__WORK TO DO__: Render each line of the entries below as one string in a JSON list, omitting any blank lines.

__TASK INPUTS__:

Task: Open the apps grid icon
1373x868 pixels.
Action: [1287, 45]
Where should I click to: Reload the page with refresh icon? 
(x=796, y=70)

__SOLUTION BELOW__:
[
  "Task: Open the apps grid icon",
  "1373x868 pixels.",
  "Action: [1287, 45]",
  "Where should I click to: Reload the page with refresh icon? ",
  "(x=796, y=70)"
]